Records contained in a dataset
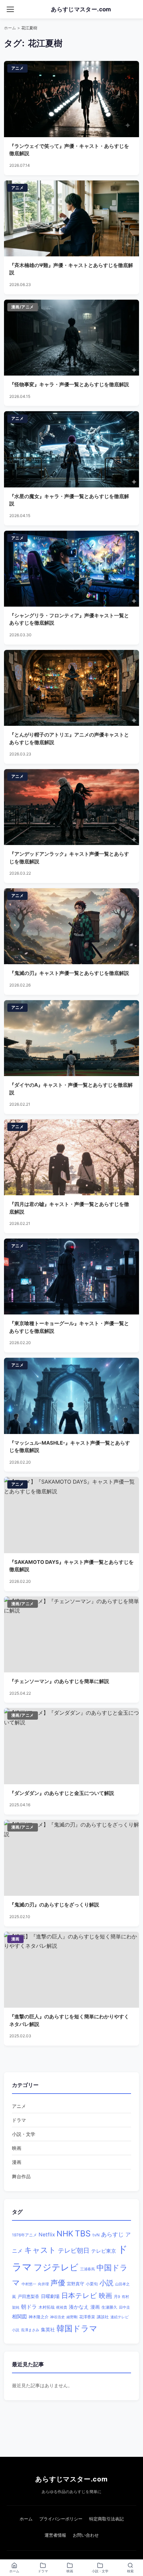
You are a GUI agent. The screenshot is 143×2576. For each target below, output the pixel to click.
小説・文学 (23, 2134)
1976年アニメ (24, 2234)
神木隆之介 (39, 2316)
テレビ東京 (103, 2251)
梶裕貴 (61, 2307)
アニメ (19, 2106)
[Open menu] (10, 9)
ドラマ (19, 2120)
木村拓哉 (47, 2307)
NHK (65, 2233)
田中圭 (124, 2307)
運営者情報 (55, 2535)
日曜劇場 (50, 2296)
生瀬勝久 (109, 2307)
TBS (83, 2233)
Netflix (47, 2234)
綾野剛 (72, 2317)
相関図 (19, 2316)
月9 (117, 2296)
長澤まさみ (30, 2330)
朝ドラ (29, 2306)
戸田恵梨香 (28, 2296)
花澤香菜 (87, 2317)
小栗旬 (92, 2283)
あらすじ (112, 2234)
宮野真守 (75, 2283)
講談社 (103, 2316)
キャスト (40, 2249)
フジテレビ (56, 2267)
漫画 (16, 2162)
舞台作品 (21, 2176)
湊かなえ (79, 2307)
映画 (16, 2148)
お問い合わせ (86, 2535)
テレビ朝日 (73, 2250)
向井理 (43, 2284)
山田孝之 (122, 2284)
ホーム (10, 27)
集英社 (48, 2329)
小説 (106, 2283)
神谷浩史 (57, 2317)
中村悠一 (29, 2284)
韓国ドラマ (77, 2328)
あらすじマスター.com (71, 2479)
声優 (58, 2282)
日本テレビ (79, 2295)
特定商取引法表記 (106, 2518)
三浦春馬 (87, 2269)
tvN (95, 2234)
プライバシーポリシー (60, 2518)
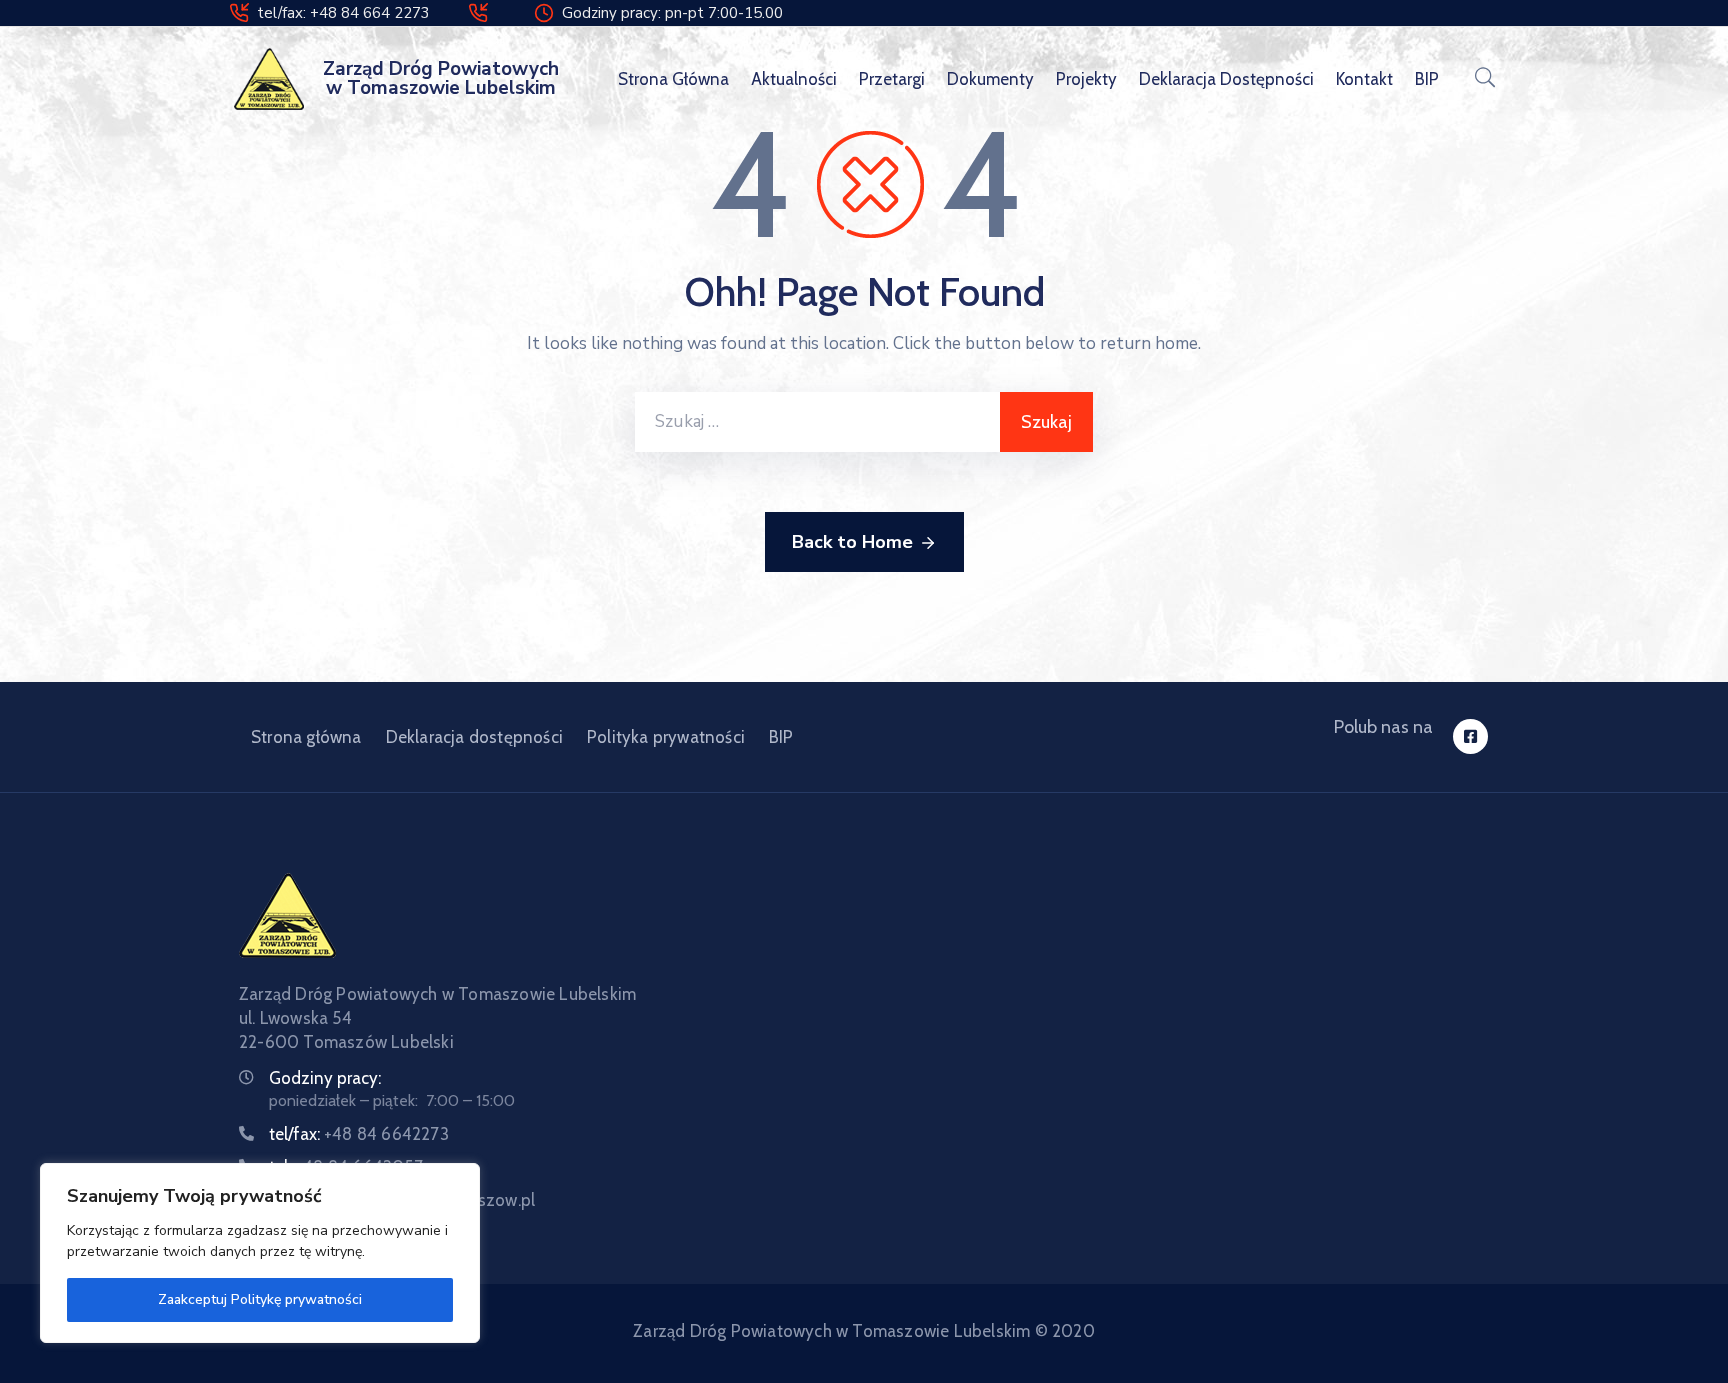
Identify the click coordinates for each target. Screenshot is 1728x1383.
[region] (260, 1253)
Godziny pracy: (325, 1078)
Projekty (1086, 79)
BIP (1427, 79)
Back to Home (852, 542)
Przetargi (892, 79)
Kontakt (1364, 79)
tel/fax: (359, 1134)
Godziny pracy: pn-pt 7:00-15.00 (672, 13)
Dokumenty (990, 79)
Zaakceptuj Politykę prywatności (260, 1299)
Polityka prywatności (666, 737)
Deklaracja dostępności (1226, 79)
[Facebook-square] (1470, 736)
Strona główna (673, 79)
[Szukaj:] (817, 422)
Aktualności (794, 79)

...

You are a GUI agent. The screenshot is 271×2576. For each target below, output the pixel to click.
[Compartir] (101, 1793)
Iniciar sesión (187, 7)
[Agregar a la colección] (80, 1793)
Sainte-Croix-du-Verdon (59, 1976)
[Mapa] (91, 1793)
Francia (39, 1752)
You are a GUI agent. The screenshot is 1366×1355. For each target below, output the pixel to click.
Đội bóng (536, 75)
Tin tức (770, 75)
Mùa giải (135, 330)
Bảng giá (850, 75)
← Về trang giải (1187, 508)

* * *

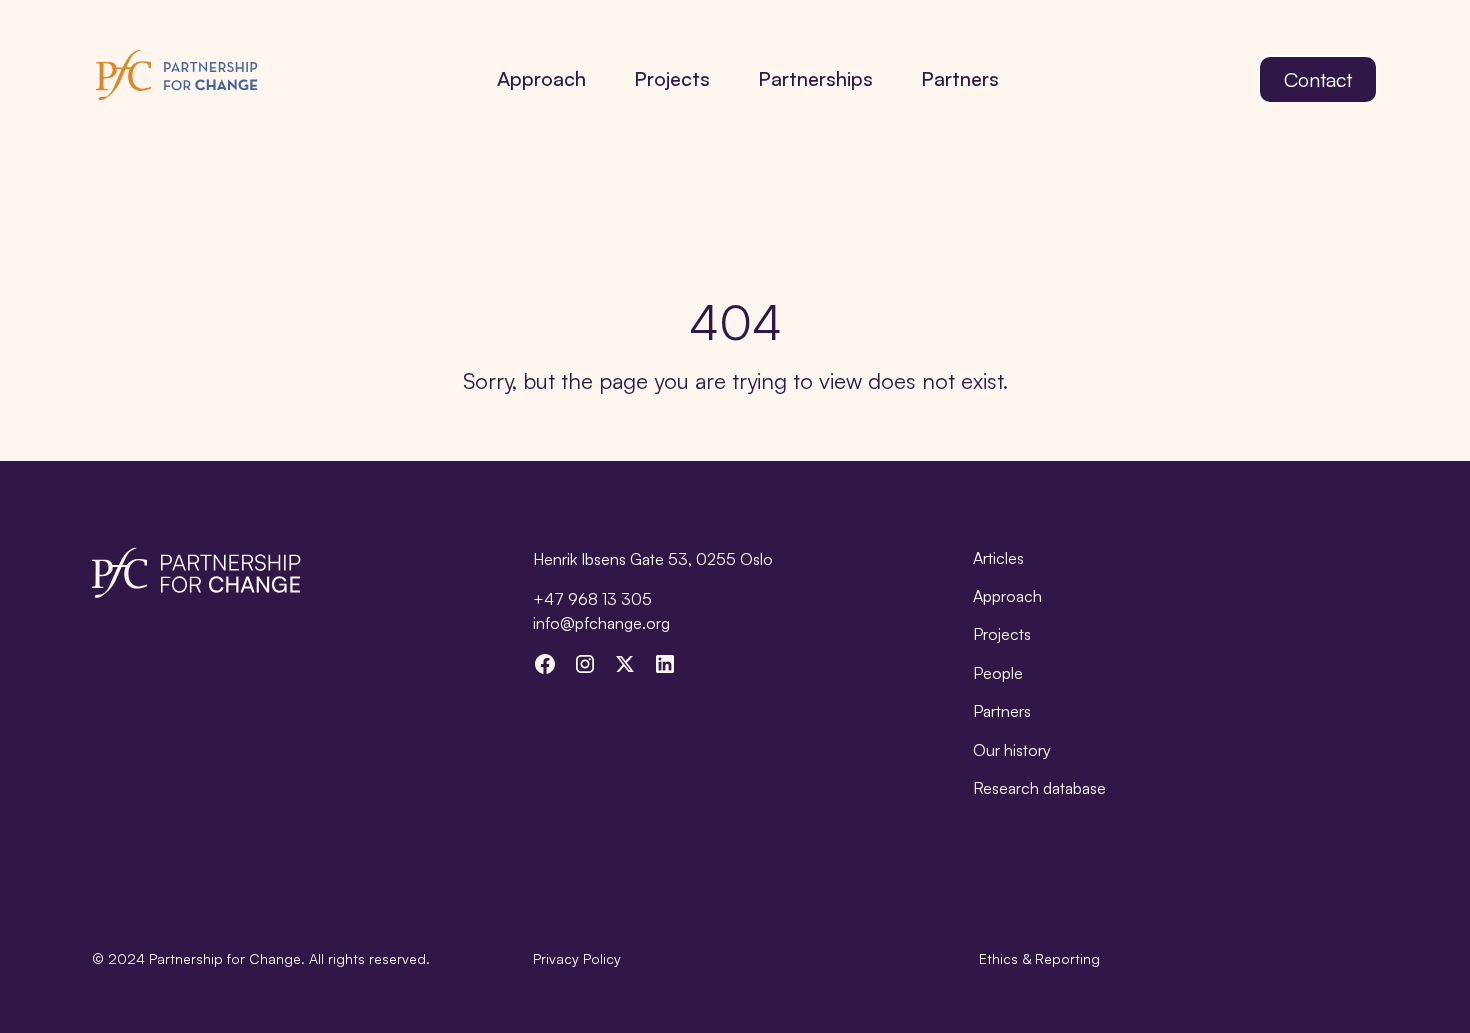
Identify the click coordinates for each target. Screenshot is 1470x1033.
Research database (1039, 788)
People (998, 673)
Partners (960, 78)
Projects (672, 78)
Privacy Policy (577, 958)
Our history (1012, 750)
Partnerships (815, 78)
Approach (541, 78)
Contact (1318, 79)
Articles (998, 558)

*Required action*. Using the entries above, give back exactly the line containing "Projekty (1086, 79)", the line containing "Aktualności (794, 79)", and every line between them, and nothing else.

*Solved exercise*.
Projekty (1086, 79)
BIP (1427, 79)
Back to Home (852, 542)
Przetargi (892, 79)
Kontakt (1364, 79)
tel/fax: (359, 1134)
Godziny pracy: pn-pt 7:00-15.00 (672, 13)
Dokumenty (990, 79)
Zaakceptuj Politykę prywatności (260, 1299)
Polityka prywatności (666, 737)
Deklaracja dostępności (1226, 79)
[Facebook-square] (1470, 736)
Strona główna (673, 79)
[Szukaj:] (817, 422)
Aktualności (794, 79)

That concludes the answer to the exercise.